More to Student Loan Forgiveness Than Meets the Eye
Imagine this: You graduate college with student loan debt. You enroll in an income-based repayment (IBR) program and after 20 years your remaining loan balance is forgiven. What a great feeling, right? It certainly is, until tax season comes along and you get a bill. Under the current laws, any federal student loan balance that is discharged or forgiven is considered taxable income.
In some cases, especially for those with higher incomes, the extra “income” can push you into a higher tax bracket. That means higher income taxes. It might be safe to assume that anyone who relied on an income-based repayment program to make student loan payments would not be able to pay the extra income tax from the forgiveness. Furthermore, while the IRS allows payments, it doesn’t have an income-based repayment program. If you do not pay your taxes in full immediately, they will charge you interest.
Some policymakers are trying to change that. Two bills were introduced in the 114th Congress to amend the Internal Revenue Code to exclude IBR forgiveness from taxable income. According to Congress’s tracker website, neither made it past introduction.
But there may be another way.
John R. Brooks, a Georgetown University Law Center Professor, argues that “creating taxable income … undermines the policy behind loan forgiveness” and that all loan forgiveness should be exempt from income taxes. Brooks proposes several ways the Treasury can address this issue without changing the tax laws, which would require congressional action.
If student loans are classified as scholarships, they would be excluded under the tax code. Brooks argues that scholarships and debt forgiveness are determined in similar ways, but on different ends of the loan process. Therefore, it would not be difficult to apply the same exemption scholarships get to debt forgiveness.
Definition of “Insolvency”
Under current tax laws, if an individual is considered insolvent, canceled debt is excluded from income tax. If the definition of “insolvency” is expanded to omit retirement accounts and personal residences, which contribute to a person’s worth but don’t accurately represent (taxable) income, more people who could use it would be granted exemption from taxation on student loan debt forgiveness.
Currently, federal student loans are treated like any other loan: the government gives the borrower a sum of money and the borrower is expected to pay it back. Brooks argues that the IRS can look at it a different way: like an income sharing agreement (an agreement that outlines payment conditions based on a percentage of the borrower’s income for a period of time, rather than depending on the amount loaned).
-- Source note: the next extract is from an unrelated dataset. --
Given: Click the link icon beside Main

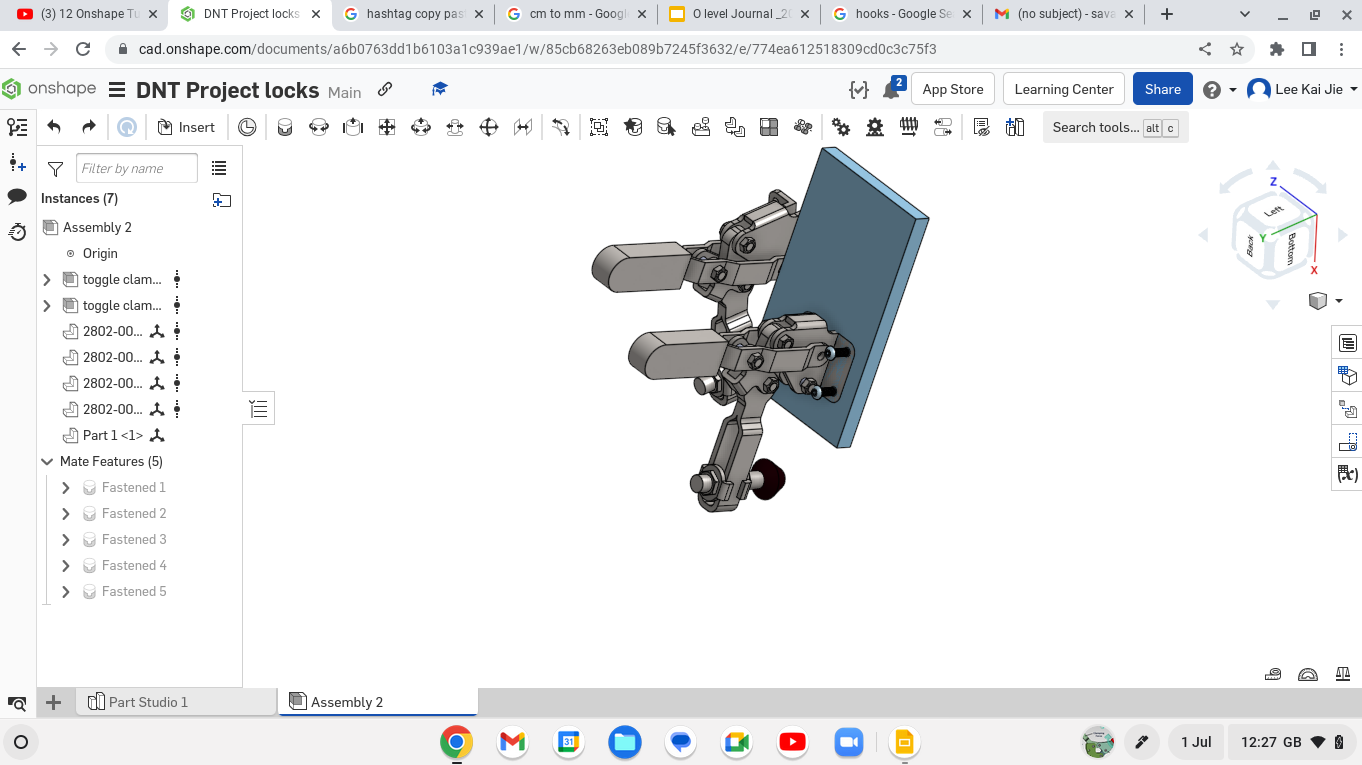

Since any borrower can enroll in an Income-based repayment program, which requires no more than 10 percent of the borrower’s income in payments for 20 to 25 years, the end of the IBR period is essentially the end of the obligation. In terms of an income sharing agreement, the borrower was never expected to pay the full amount, so there would be no remaining balance to forgive and tax.
Calculating Canceled Debt
If taxes are calculated when the borrower enters the income-based repayment program instead of when they complete it, the movement into the program would qualify as debt modification. That would result in a complicated calculation to determine how much the borrower would owe in taxes. The Treasury Department has chosen not to do those calculations in the past because of the time and resources it would take. Instead, they let the borrower off the hook.
It feels very unfair for forgiven student loans to be taxes as income, especially considering that those who need IBR programs the most are usually low-income with little to no emergency funds. It’s reassuring that there are several ways to fix this problem. However, we hope one of them is implemented soon. Forgiveness from IBR programs will start in July 2019.